International 10. Drug Chemistry Conference, Antalya, Turkey, 10 - 13 March 2022, pp.44
Developing small fluorescent organic dyes with large Stokes shifts, which can minimize cross-talk
between the excitation source and the fluorescent emission for cellular imaging, is crucial in cell
imaging to probe biological dynamics and monitor RNA and DNA at the cellular level.1
In our previous
studies related to the ESIPT mechanism, we found that compounds with disubstituted imidazole rings
have remarkable fluorescence properties and large Stokes shifts. One of our imidazole derivatives (Bk6) was a fluorescence sensor sensitive to intracellular pH changes, with a Stokes shift of 143
nanometres, and another derivative was sensitive to Fe3+ ions with a Stokes shift of 107 nm.

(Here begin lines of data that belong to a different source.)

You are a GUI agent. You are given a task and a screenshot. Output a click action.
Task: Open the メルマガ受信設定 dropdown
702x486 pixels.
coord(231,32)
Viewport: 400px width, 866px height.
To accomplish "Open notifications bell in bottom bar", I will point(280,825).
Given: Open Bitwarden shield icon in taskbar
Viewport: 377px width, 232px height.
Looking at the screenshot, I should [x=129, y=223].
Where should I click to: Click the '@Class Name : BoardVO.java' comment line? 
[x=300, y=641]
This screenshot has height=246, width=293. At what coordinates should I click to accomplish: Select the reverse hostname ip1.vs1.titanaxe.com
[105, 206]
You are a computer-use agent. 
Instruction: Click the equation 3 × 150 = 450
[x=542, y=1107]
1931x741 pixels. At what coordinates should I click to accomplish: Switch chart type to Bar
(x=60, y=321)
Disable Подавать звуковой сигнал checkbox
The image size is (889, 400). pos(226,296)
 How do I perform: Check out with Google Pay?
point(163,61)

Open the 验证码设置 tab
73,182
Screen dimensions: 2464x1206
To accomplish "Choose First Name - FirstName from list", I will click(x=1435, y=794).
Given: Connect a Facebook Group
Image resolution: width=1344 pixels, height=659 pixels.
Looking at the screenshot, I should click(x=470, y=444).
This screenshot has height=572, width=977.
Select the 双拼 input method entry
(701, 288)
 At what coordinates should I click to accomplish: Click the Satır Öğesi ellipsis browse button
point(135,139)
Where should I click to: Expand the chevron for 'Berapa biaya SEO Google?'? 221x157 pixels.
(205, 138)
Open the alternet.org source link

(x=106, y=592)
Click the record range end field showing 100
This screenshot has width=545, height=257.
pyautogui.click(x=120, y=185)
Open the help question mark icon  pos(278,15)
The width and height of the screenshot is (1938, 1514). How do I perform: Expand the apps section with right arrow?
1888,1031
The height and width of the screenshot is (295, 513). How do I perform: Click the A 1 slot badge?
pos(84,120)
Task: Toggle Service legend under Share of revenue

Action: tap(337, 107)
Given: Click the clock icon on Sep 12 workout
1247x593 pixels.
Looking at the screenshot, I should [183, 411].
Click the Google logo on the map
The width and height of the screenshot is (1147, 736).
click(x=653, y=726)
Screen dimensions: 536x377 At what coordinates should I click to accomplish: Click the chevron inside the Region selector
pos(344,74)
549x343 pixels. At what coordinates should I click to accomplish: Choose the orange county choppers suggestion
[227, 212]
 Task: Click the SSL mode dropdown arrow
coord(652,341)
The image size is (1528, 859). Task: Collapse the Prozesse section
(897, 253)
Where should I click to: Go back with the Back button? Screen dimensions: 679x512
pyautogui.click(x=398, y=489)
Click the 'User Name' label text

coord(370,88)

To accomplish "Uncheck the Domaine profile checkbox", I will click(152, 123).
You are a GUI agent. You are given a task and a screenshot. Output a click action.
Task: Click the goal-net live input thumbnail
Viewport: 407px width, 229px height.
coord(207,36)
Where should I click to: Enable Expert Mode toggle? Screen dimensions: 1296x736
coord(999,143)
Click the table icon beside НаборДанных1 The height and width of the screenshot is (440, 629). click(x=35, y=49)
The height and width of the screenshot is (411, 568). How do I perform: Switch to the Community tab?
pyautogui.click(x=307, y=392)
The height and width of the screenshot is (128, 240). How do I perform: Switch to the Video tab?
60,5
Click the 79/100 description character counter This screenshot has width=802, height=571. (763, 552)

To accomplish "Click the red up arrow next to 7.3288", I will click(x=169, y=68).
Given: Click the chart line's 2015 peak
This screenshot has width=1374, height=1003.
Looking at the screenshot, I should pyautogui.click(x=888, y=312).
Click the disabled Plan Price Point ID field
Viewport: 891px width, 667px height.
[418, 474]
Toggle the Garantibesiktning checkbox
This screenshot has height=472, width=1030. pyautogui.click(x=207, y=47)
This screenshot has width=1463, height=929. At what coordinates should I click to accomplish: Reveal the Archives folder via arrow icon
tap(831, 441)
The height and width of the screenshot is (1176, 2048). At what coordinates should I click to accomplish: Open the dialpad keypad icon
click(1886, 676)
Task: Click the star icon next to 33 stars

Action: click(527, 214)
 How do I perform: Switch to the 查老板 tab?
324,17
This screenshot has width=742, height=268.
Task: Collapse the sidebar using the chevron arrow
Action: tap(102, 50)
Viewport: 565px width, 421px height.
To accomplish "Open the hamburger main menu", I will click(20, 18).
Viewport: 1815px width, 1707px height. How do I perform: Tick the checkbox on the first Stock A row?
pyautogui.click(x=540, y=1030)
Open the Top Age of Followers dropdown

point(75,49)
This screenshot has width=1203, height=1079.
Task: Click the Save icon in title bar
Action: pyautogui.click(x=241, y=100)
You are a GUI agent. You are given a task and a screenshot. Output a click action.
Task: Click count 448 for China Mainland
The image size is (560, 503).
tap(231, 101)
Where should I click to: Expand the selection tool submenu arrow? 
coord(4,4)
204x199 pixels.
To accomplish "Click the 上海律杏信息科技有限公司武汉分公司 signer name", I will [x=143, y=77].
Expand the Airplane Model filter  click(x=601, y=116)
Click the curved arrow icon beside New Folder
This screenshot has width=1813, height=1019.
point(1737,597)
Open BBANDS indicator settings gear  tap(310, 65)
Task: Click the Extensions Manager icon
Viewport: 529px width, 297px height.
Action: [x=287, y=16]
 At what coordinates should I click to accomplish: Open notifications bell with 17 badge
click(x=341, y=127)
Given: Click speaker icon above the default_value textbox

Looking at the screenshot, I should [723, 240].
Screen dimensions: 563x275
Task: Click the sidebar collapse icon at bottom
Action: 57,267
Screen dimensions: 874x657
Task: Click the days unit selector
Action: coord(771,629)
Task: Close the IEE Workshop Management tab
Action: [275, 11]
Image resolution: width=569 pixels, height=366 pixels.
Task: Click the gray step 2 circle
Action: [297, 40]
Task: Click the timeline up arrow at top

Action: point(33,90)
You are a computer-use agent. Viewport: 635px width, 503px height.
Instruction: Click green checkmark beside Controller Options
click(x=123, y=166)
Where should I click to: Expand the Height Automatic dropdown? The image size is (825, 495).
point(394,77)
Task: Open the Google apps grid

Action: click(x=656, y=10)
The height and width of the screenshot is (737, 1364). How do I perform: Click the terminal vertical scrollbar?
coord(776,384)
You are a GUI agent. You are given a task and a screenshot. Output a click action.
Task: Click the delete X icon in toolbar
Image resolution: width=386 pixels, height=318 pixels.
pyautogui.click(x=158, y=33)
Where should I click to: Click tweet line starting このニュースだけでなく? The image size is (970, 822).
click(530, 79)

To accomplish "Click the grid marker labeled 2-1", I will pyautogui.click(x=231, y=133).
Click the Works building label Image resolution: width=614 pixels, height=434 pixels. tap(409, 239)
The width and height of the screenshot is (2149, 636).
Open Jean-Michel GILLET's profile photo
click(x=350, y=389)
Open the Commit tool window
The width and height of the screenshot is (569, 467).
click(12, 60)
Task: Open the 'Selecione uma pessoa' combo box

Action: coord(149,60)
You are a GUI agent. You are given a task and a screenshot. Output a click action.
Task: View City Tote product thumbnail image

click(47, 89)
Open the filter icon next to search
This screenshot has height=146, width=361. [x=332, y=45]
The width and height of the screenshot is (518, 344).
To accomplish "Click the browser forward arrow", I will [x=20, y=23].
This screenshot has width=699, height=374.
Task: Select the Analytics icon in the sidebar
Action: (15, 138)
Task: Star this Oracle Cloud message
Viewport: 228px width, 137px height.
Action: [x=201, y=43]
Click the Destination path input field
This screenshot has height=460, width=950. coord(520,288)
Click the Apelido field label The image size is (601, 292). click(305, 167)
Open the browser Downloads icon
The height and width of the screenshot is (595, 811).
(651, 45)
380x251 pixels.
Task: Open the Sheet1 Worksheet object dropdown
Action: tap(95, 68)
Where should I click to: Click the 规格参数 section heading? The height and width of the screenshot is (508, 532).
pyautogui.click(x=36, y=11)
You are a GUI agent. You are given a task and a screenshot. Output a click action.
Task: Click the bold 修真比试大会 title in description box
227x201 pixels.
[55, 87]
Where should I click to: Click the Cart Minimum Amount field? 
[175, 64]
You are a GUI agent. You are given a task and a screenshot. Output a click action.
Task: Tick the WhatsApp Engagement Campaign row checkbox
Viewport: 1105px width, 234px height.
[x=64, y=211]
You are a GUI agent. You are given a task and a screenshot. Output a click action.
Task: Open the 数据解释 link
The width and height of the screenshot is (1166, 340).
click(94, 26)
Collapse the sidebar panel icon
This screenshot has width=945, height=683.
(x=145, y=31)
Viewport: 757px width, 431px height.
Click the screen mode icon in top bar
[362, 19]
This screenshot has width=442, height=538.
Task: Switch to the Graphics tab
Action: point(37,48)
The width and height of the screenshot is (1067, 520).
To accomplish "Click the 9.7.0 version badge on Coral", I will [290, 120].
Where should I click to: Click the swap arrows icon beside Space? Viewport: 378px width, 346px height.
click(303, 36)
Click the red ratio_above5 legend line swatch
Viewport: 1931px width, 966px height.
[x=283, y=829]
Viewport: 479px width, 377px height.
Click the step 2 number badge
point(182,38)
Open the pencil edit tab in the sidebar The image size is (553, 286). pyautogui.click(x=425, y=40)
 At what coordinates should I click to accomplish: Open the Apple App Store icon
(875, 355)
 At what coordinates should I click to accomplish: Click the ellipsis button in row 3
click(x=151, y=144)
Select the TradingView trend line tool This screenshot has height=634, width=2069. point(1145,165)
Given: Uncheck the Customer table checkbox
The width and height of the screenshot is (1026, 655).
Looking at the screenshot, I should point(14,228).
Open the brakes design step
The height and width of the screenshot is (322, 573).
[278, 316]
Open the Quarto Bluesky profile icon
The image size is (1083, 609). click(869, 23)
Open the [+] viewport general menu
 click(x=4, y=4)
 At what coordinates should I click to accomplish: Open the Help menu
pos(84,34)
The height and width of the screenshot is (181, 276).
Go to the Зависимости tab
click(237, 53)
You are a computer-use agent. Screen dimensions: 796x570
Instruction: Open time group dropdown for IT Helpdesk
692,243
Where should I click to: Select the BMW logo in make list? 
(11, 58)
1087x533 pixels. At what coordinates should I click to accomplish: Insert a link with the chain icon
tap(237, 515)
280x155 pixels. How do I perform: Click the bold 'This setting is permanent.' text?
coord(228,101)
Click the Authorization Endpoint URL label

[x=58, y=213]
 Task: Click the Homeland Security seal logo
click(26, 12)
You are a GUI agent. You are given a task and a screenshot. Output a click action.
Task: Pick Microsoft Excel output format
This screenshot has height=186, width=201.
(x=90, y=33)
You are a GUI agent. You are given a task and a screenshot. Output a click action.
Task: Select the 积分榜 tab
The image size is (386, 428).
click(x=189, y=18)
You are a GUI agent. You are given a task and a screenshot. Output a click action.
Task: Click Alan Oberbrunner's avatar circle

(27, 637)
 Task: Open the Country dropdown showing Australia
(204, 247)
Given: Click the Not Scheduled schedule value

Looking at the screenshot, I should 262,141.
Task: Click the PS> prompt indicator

In addition, the commercially available fluorescent organic dyes, such as nil red dyes, cyanine dyes,
have Stokes shifts below 70 nm and lead to undesired background interferences.3 To cope with this
issue, we developed a series of possible fluorophore dyes with large Stokes shifts (Δλ ≥ 100 nm), as
well as a fluorescence library of mono- and di-substituted imidazole molecules, to examine the
intracellular fluorescence dye properties of the molecules with the best fluorescence activity. As a result, ten of the synthesized molecules showed Stokes shifts greater than 100 nm and their
emissions were higher than 500 nm. Molecule C, our most active molecule, had an emission at 620
nm, while the Stokes shift is 224 nm. Cell imaging experiments will be conducted on the various live
cell lines with different molecules.